2. Critically ill patients who exposed to multimodal integrative intervention program implementation may exhibit improvement in sleep quality than before implementation.
3. Critically ill patients exposed to multimodal integrative intervention program implementation may exhibit stable physiological responses than before implementation.
Methods:
Study design: A quasi- experimental, (pre and post) study design was used.
Setting:
The study was conducted in intensive care unit at Benha University Hospital affiliated to Benha University at Qualyubia Governorate, Egypt.
Subjects:
A convenience sample of sixty adult critically ill patients in the above mentioned setting; the subjects were recruited according to the following inclusion and exclusion criteria,Inclusion Criteria: Patients were eligible for the study if they were more than 18 years old and had a score greater than 9 on the Glasgow Coma Scale (GCS) at the time of inclusion, Exclusion Criteria: Patients were excluded if they had an expected ICU length of stay less than 48 hours, had a current history of severe mental health problems or dementia, suffering from blindness, deafness, or a hearing impairment or conditions that did not permit the use and headphones and patients who had seizures or brain stem death or receiving neuromuscular blockers .
Results:
- The main results of the study showed that: regarding demographic characteristics of critically ill patients, it was observed that, 41.7% of studied patients aged from 40-<50 years old.

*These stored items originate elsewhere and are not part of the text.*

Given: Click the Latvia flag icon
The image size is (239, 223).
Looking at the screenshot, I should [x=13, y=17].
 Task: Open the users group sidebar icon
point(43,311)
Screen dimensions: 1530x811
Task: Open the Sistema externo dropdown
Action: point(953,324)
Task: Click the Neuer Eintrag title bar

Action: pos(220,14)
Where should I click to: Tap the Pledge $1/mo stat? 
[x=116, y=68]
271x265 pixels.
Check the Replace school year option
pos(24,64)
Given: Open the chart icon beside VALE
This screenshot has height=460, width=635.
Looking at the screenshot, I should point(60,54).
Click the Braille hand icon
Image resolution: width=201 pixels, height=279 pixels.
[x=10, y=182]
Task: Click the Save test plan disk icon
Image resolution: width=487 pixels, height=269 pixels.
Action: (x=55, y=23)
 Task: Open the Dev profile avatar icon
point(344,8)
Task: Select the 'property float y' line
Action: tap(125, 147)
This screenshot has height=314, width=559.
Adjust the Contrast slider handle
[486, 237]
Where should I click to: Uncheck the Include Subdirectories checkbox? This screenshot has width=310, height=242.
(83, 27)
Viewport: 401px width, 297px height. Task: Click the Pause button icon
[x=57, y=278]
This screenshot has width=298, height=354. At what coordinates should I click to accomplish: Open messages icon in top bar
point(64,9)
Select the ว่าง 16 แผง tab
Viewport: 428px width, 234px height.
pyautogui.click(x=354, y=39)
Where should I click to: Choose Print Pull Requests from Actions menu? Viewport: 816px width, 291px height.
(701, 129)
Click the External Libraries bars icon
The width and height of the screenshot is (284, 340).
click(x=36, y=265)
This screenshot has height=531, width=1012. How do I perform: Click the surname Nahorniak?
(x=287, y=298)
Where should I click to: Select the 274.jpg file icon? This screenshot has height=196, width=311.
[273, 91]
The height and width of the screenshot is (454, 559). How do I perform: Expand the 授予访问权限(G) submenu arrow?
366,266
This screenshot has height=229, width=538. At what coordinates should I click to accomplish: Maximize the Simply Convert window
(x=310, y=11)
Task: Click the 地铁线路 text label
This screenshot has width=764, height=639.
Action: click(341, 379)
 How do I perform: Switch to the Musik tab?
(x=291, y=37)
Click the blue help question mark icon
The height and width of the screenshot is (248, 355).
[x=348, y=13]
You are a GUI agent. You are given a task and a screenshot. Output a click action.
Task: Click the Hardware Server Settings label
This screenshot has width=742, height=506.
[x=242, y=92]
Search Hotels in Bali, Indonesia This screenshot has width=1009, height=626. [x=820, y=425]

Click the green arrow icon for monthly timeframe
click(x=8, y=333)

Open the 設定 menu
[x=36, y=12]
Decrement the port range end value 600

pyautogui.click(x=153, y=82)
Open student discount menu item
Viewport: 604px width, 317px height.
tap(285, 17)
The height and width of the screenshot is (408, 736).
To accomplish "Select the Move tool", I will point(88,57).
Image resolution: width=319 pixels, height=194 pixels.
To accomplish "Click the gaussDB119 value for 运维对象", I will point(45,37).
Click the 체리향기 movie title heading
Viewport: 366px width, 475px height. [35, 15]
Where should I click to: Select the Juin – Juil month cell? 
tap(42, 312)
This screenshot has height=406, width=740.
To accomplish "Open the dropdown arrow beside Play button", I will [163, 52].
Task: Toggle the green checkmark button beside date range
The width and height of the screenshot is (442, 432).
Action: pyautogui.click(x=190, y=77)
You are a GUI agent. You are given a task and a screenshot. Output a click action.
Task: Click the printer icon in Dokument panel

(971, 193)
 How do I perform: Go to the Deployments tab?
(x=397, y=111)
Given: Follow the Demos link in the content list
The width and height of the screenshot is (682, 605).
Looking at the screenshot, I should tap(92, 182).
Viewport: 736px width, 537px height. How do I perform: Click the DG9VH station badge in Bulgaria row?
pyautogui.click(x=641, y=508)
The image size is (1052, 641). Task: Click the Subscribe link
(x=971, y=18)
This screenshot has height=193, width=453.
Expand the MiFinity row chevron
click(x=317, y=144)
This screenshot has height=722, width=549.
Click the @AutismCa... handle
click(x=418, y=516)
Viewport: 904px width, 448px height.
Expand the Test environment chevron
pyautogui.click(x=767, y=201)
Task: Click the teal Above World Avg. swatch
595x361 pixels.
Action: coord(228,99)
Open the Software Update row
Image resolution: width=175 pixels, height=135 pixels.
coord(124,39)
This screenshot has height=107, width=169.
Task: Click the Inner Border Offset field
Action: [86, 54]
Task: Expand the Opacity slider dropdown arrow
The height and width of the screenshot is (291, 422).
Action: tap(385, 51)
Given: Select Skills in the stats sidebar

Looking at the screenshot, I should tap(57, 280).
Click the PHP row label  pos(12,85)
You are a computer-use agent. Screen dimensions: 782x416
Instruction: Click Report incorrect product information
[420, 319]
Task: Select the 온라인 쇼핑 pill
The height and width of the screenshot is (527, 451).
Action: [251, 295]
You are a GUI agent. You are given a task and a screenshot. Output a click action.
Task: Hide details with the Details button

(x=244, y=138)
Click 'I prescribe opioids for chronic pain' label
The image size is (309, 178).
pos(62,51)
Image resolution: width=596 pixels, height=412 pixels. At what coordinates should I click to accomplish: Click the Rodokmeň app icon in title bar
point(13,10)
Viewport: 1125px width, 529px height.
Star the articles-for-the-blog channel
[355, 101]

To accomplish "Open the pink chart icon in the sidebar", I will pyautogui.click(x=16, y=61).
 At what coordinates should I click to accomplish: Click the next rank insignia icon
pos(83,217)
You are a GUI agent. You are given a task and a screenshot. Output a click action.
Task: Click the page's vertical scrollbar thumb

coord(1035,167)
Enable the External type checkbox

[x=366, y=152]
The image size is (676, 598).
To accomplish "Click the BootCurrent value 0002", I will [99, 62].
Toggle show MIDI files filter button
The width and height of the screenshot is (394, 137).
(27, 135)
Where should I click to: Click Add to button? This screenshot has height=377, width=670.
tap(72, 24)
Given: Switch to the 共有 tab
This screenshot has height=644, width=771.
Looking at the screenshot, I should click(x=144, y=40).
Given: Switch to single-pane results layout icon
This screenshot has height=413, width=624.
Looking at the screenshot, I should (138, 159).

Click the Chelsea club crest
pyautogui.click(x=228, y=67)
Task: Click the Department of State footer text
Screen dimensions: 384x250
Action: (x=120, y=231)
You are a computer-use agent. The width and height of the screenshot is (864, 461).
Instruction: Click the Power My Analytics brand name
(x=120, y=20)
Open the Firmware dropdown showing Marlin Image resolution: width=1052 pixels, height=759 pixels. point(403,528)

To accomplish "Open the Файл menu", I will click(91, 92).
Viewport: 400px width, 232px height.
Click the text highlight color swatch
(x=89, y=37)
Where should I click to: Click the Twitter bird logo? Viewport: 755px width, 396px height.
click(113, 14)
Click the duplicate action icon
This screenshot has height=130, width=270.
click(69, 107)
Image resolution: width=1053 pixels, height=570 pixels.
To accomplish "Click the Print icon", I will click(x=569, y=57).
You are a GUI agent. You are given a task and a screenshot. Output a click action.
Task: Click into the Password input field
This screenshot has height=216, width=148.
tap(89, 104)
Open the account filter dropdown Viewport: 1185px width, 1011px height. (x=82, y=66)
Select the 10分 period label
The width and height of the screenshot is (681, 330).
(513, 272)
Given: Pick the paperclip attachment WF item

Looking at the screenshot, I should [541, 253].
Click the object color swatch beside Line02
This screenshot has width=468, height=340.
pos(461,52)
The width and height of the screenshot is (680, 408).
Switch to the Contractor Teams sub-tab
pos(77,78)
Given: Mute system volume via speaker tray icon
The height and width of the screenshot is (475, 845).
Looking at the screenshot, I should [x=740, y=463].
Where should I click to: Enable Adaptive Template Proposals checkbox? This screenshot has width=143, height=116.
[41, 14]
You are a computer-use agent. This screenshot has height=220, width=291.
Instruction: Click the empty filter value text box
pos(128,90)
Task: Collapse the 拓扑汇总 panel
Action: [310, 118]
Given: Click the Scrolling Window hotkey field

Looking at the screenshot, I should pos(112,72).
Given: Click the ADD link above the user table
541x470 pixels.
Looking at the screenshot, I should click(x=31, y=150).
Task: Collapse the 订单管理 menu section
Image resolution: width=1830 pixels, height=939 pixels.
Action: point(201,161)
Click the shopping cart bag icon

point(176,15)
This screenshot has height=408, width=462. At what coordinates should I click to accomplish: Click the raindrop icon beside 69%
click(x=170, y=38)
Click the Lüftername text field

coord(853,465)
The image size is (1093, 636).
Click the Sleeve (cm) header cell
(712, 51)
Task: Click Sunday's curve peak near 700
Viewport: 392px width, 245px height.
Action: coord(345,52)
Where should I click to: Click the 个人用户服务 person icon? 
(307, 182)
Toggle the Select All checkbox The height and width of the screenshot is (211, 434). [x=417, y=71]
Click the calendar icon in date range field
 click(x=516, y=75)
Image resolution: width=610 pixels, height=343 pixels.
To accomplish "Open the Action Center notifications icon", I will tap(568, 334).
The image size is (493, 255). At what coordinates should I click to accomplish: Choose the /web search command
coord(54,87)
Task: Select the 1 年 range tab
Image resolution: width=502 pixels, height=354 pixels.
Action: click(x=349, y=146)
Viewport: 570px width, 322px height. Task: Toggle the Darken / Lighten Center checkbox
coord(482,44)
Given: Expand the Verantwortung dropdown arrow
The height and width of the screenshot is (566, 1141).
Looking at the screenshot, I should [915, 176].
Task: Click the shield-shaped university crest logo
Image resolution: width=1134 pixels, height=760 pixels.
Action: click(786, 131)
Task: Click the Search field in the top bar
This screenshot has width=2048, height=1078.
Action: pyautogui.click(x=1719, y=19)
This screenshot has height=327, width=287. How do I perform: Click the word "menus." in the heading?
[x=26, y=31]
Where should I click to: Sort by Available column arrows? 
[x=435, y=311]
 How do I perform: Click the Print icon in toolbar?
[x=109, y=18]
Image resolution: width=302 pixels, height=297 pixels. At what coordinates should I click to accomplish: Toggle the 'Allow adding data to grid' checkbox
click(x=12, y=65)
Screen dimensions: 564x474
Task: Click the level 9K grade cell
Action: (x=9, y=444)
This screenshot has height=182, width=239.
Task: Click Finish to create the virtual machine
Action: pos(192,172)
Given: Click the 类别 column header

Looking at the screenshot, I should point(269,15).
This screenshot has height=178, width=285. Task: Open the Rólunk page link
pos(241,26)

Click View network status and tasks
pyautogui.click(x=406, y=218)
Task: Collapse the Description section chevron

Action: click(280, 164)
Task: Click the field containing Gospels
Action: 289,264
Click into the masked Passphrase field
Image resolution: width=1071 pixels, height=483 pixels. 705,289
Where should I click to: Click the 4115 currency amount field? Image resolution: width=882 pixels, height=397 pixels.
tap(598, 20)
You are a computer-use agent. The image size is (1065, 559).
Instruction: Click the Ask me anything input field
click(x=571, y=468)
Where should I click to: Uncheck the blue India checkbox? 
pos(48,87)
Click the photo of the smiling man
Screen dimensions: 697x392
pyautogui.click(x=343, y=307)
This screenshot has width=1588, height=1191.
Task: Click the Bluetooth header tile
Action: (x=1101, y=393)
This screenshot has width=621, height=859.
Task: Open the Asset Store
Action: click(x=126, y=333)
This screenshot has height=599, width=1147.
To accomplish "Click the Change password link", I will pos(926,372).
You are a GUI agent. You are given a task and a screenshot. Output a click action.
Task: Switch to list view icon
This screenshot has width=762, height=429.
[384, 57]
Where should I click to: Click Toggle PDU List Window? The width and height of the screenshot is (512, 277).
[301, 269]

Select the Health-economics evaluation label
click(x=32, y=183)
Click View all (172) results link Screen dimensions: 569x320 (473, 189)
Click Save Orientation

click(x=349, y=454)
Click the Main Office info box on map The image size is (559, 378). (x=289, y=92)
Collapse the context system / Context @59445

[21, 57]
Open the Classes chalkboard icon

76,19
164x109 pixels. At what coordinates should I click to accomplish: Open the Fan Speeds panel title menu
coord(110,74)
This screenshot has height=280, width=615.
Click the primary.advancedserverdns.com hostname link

-Concerning gender, 60% of the studied patients were males, It demonstrated that the present history of associated comorbidities included diabetes mellitus and liver diseases and represented by33.3% of studied patients. As well, 75% of the studied patients had family history of chronic disease such as diabetes mellitus that represented by 46.7%of them.
- Regarding the incidence of persistent baseline pain as a primary outcome among studied patients, it had been decreased post periods of intervention as compared with pre intervention. Regarding duration of pain, all studied patients had pain most of the day pre intervention compared by 66.7% immediately post intervention & 58.3% Post 48 hour of intervention, respectively. Concerning pain rate, it was found that severity of pain had been decreased post periods of intervention as compared with pre intervention. There were highly statistically significant differences between pre and post periods of intervention regarding site and description of pain at p ≤0.001
-There were highly statistically significant differences at p ≤0.001 between pre and post periods of intervention regarding intensity of pain (as a secondary outcome) among studied patients according to Critical-Care Pain Observation Tool (CPOT).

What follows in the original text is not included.